Wir sprechen oft darüber. Wie oft kommt es vor, dass wir müde sind und lange an einem Song arbeiten, aber wir machen trotzdem weiter bis alles stimmt. Dabei blenden wir völlig aus, wieviele Stunden wir damit verbringen, ans Ziel zu gelangen. Die Magie der Musik ist es, völlig losgelöst vom zeitlichen Druck etwas zu erschaffen. Es hat fast schon etwas Kindliches an sich, denn als Kind ist es einem auch nicht wichtig, wie viel Uhr es gerade ist. Man richtet sich nicht nach der Zeit, sondern seinem eigenen Rhythmus.

Morgan Zarate: Als Musiker versuchst du, deine ganz eigene Welt zu erschaffen, in der man existieren kann. Dabei ist es nicht wichtig, ob die Sonne gerade aufgeht oder der Mond scheint.
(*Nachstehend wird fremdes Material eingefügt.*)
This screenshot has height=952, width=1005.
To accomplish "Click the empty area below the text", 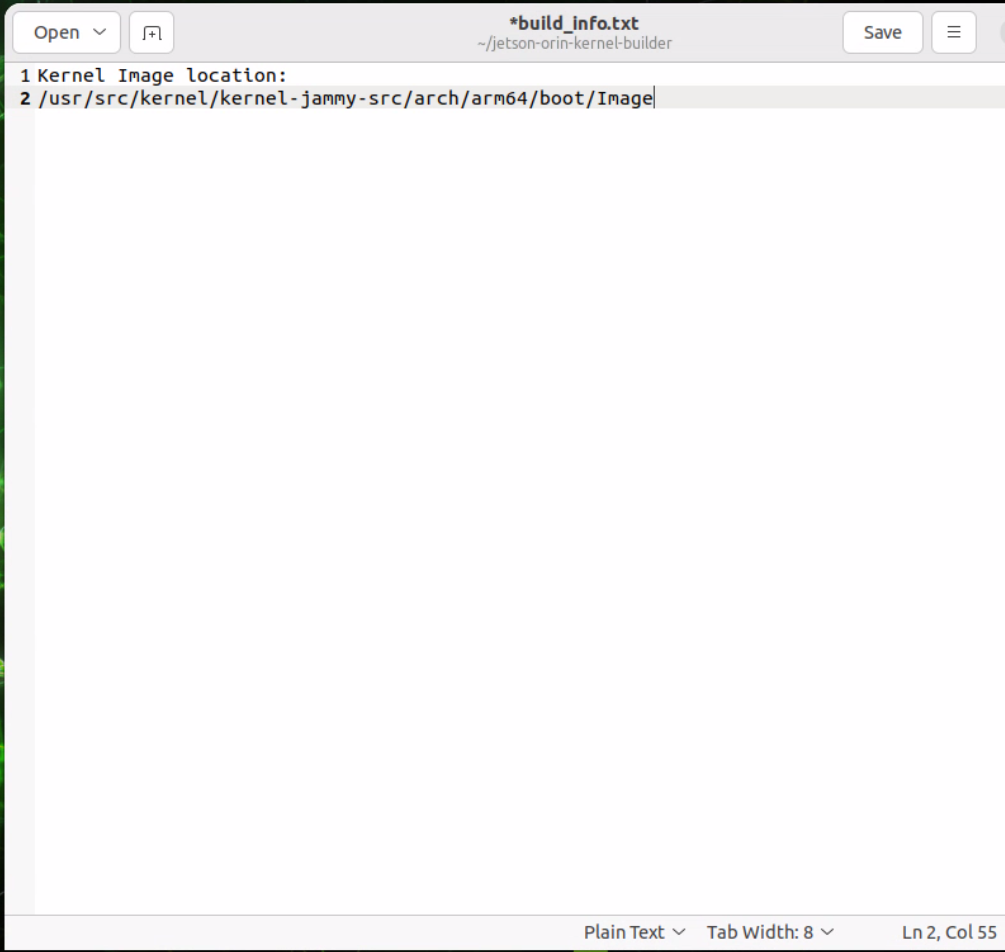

Es ist, als ob man in einer Realität lebt, die all das verblassen lässt. Wenn man musikalisch ein Gefühl transportieren möchte, dann sollte die Zeit ohnehin keinen Einfluss darauf haben. Nur die Leute um einen herum definieren dieses zeitliche Konstrukt, in dem man sich befindet. Als Künstler versucht man, sich von diesen Zwängen freizumachen. Was interessiert es mich, wie spät oder früh es gerade für andere ist?

Acyde: Dann wiederum ist es gut, dass nicht alle gleich ticken und es Leute gibt, die davon leben, die Zeit zu ihrer Einnahmequelle zu machen. Sonst würden Musiker wahrscheinlich nie fertig werden oder gar etwas herausbringen. Man braucht solche Menschen schon in seinem Umfeld, um nicht endlos an einer Sache zu arbeiten. Nur sollte die Zeit eben nicht ausschlaggebend dafür sein, wie man etwas macht. Der Inhalt sollte frei davon sein. Man muss in der Lage sein, Dinge zu Ende zu bringen, denn nur so kann man sich neuen Projekten widmen. Es hat also auch etwas Gutes an sich, wenn einem jemand auf die Finger haut, weil man schon ewig an etwas arbeitet. Die Zeit hilft nur nicht dabei, im eigentlichen  kreativen Prozess voranzukommen. Sie kann nur unterstützend sein, wenn es darum geht, das finale Produkt auf die nächste Ebene zu heben.

MusikBlog: Vielen Dank für das Interview.